For example, Neill Blomkamp’s District 9 (2009) works as well as it does because it takes the story of your average bureaucrat just trying to do his job who (tragically) finds his humanity exactly as he’s losing it. Likewise, Ridley Scott’s exceptional Blade Runner (1982) is as much about the human experience as it is the artificial, putting a character who doesn’t even know what he is at the center of a controversy involving lifeforms both real and manufactured.
In the last few years – with the emergence of small but smart SciFi films like Shane Carruth’s Upstream Color (2013) and Kristina Buozyte’s Vanishing Waves (2012) – I think it’s grown harder and harder to get noticed by critics; but thank goodness for The Machine. While I didn’t find it as revelatory as others in the biz, it’s still one of those flicks that’s worth your time and investment.
(NOTE: The following review will contain minor spoilers necessary solely for the discussion of plot and/or characters. If you’re the type of reader who prefers a review entirely spoiler-free, then I’d encourage you to skip down to the last three paragraphs for my final assessment. If, however, you’re accepting of a few modest hints at ‘things to come,’ then read on …)

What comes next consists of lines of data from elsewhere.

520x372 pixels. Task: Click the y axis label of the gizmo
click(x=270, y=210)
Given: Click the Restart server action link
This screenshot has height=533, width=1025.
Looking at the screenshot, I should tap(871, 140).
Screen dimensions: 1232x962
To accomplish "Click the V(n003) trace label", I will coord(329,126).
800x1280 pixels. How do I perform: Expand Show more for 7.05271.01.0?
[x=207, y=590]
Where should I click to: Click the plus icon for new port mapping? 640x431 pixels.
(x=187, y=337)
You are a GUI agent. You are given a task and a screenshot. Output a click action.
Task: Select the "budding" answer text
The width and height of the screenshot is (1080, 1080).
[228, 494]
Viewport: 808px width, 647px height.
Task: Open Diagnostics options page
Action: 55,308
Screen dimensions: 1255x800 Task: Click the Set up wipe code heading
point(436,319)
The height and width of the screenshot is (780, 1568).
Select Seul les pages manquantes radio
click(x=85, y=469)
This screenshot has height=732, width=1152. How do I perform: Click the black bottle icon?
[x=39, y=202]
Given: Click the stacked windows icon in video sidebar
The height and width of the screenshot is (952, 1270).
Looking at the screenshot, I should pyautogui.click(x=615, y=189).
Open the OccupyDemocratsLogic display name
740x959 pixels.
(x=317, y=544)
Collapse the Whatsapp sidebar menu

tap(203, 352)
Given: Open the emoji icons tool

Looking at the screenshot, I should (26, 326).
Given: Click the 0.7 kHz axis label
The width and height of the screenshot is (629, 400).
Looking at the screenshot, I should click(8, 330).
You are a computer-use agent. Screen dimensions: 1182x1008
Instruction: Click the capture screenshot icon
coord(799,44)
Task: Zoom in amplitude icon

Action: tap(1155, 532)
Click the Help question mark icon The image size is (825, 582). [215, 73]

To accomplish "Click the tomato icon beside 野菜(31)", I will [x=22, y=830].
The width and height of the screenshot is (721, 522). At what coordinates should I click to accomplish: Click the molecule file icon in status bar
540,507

From the product packaging:
“Deep into a second Cold War, Britain’s Ministry of Defense wants a game-changing weapon. Lead scientist Vincent McCarthy (Toby Stephens) has developed a cybernetic super-soldier dubbed ‘The Machine.’ When a programming bug causes the prototype to run amok, McCarthy takes his obsessive efforts underground. Soon he has perfected the ideal marriage of human and machine in his ultimate creation, a beautiful and dangerous being (Caity Lotz) that may be the key to ending the war, but a sentience stirring inside the machine puts everyone’s plans in jeopardy.”
The Machine is one of those rare films that is probably received better the less you know about it.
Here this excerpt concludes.